- Exercício
Indique se cada afirmação abaixo está de acordo com o trecho sobre a Comissão Nacional da Verdade. Responda sim ou não e cite literalmente as palavras do trecho que decidem a resposta. (a) A CNV foi instituída em 16 de maio de 2012. (b) O período apurado pela CNV termina em 18 de setembro de 1946. (c) Segundo a matéria citada, o governo de João Baptista Figueiredo foi o primeiro da ditadura militar.

- Trecho do documento
--------------------------------

Comissão Nacional da Verdade

A Comissão Nacional da Verdade (CNV) foi criada pela Lei 12528/2011 e instituída em 16 de maio de 2012. A CNV tem por finalidade apurar graves violações de Direitos Humanos ocorridas entre 18 de setembro de 1946 e 5 de outubro de 1988. 

A entrega do seu relatório final , em 10 de dezembro de 2014, evidencia, na web, as disputas pela memória do regime.  Amplamente noticiado, o relatório final foi caracterizado pelo portal O Globo, em matéria veiculada às vésperas da entrega, como “uma visão unilateral da Lei da Anistia[1]” e, no seu intuito de esclarecer as circunstâncias sobre desaparecimentos, assassinatos ou tortura, definindo responsabilidades e indicando respostas para os familiares dos desaparecidos e à sociedade em brasileira, acabaria por deixar claro sua intenção “revanchista”, uma vez que

o viés que deverá ter o relatório deriva da própria contaminação ideológica do processo de criação da Comissão. Deve-se recordar a forma como a proposta foi incluída na terceira versão do Programa Nacional de Direitos Humanos, no final do segundo governo Lula. Ficava visível a intenção de se aproveitar a oportunidade para mais um ataque contra a Lei da Anistia — concedida de forma recíproca em 1979 —, a fim de permitir o indiciamento judicial de militares e outros agentes públicos, não previsto na lei, por óbvio. A manobra criou tensão no governo, entre o Ministério da Defesa e o Planalto, mas a ação do ministro Nelson Jobim e do próprio Lula evitou uma crise de razoáveis dimensões. Mas os grupos mobilizados para rever o alcance da Lei da Anistia, confirmada pelo próprio Supremo, continuam a agir. É fato que se perdeu o sentido de apaziguamento que teve a bem-sucedida negociação entre generais e a oposição, àquela época, sancionada livremente pelo Congresso. Tanto que o STF já precisou garantir a amplitude da anistia, concedida ainda no governo de João Baptista Figueiredo, o último da ditadura militar (Portal O Globo, 02 de dezembro de 2014[2]).

--------------------------------

- Dados armazenados
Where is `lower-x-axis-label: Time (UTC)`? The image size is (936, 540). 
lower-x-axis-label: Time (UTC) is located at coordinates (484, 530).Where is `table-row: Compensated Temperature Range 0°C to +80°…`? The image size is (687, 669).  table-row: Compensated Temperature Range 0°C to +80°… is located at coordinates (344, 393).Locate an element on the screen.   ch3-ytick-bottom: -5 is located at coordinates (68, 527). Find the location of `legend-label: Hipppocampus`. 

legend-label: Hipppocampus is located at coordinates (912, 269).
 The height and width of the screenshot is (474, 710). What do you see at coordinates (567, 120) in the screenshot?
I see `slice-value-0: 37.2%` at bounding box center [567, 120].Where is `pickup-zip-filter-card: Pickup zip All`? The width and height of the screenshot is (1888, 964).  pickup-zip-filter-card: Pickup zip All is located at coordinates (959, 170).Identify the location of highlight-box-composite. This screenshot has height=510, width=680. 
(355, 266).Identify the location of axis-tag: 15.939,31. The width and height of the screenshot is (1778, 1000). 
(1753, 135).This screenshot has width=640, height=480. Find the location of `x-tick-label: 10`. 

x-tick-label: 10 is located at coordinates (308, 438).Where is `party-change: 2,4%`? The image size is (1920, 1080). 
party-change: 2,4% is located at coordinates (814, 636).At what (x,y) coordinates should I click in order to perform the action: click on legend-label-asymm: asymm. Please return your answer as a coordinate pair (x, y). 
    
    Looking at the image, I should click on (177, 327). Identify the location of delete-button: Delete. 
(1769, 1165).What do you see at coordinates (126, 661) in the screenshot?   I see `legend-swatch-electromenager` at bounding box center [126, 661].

--------------------------------

- Resolução
(a) Sim: "instituída em 16 de maio de 2012"
(b) Não: "entre 18 de setembro de 1946 e 5 de outubro de 1988"
(c) Não: "o último da ditadura militar"